Les politiques et programmes fédéraux de traitement des ghettos.
Administration au pouvoir Politique menée Programmes fédéraux votés
Administrations Reagan et Bush senior (1981-1993) Guerre contre le Welfare
  • Démantèlement de l’État-providence : réduction drastique des aides sociales aux pauvres.
  • Passage du Welfare au Workfare : remplacement des allocations sociales par des incitations au retour à l’emploi
Administration Clinton (1993-2001) Déconcentration des ghettos
  • Programme Hope VI (1992-2011) : démolition des grands ensembles de logements sociaux (155 000 logements sociaux détruits).
  • Programme Moving to opportunity (MTO, 1994-2011) : faciliter la mobilité résidentielle des habitants des ghettos
Administration G.W. Bush (2001-2009) Démantèlement des ghettos
  • Loi No Child Left Behind (2001) : facilite les fermetures des écoles en difficulté des ghettos, réduit drastiquement les aides aux écoles concentrant des élèves pauvres : stigmatisation des écoles des ghettos comme des drop out factories [11]
Administration Obama (2009-) Mixité sociale et politique de peuplement
  • Programme Choice Neighborhood : politique de diversifications sociale et raciale des ghettos.

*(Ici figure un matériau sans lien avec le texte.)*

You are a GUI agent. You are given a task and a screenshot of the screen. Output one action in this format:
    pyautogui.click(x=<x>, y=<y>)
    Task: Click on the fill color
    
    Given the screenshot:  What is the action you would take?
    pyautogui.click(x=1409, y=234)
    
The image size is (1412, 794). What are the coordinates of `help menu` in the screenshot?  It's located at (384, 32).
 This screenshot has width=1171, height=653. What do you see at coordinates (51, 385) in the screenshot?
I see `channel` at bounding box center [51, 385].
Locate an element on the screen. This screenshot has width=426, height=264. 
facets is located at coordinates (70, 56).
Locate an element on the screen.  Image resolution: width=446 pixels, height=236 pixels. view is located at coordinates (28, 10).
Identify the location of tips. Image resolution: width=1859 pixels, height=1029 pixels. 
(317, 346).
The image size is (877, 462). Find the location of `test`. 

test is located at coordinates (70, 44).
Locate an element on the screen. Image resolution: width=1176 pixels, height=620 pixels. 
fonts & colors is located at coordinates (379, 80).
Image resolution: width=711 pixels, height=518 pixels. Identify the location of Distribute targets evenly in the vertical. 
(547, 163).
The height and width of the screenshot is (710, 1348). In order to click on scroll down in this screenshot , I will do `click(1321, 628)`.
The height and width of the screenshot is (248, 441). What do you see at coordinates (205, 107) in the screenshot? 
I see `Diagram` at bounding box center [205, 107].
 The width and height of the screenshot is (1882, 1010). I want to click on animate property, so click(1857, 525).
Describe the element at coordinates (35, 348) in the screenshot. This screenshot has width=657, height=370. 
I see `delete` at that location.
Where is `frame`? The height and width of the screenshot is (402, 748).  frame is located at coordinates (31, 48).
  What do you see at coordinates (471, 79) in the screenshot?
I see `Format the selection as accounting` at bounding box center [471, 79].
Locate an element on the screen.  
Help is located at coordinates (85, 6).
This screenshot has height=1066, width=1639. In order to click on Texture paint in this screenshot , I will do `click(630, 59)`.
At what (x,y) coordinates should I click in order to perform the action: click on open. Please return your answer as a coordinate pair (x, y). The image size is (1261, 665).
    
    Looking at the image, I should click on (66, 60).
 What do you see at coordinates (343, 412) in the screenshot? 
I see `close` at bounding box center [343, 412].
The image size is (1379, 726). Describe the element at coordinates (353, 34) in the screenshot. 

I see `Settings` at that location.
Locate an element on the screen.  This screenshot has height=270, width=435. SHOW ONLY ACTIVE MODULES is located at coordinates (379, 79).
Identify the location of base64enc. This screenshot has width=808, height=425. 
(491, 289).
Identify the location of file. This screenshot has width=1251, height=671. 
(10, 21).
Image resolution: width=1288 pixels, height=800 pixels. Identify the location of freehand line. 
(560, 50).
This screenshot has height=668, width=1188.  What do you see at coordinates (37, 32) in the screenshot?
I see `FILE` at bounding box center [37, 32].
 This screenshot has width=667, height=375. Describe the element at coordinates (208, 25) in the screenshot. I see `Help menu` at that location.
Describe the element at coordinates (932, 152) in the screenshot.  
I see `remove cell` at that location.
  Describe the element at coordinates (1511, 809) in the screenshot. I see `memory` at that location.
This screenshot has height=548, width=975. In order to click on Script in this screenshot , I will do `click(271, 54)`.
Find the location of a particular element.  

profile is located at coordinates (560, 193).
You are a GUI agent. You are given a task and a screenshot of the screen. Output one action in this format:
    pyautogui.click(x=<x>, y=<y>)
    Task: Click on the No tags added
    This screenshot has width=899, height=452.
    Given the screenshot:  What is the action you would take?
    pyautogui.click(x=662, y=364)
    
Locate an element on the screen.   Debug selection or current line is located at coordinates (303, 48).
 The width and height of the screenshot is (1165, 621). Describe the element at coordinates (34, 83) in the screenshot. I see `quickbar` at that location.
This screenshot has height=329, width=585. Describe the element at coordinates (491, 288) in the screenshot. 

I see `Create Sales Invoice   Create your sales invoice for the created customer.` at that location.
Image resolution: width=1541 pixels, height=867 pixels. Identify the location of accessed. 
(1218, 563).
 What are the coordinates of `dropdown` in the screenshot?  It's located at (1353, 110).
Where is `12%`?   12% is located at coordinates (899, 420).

Réalisation : D. Giband, 2015

Complément 1 : pour en savoir plus sur les politiques fédérales à l'assaut des ghettos

2.3. Le déclin du ghetto ou la part des forces centrifuges

À ces dynamiques s’ajoute le poids de migrations plus récentes opérant à deux échelles. Dans les années 1990, le retour des Noirs dans les États du Sud (la New great migration), entamé dès les années 1970, s’accélère. La désindustrialisation, les difficiles conditions de vie dans les grandes métropoles du Nord-Est et la croissance économique du New South facilitent le déplacement de dizaines de milliers de Noirs des ghettos du Nord-Est vers les métropoles du Sud (Atlanta, Houston, Dallas, Miami, Charlotte). À l’échelle métropolitaine, s’amorce, au milieu des années 2000, le black flight : le départ en nombre des Noirs des quartiers des villes centres vers les périphéries pavillonnaires de banlieue. Ce mouvement inédit reprend quelques-unes des caractéristiques du white flight des années 1970 et 1980 (recherche d’un meilleur environnement, fuite des quartiers pauvres et de la violence urbaine) et traduit une élévation du niveau de vie de certains Noirs. Ces deux mouvements migratoires ne sont pas sans conséquence sur les dynamiques sociales des ghettos. Les mobilités concernent les plus aptes, classes moyennes et populations éduquées, renforçant la concentration de la pauvreté dans les ghettos du Nord-Est. Ces derniers abritent une majorité de très pauvres socialement stigmatisés, l’urban underclass décrite par Wilson (1990) (foyers monoparentaux féminins, chômeurs de longue durée) et se caractérisent par des formes exacerbées de violence (omniprésence des gangs) et de déclin. Le district de North Philadelphia (Philadelphie), en trente ans, a ainsi perdu près de 80 % de sa population, la moitié du parc de logements est à l’abandon et le quartier cumule les stigmates (un foyer sur deux est monoparental, le quartier abrite un tiers des crimes violents de la ville) [14].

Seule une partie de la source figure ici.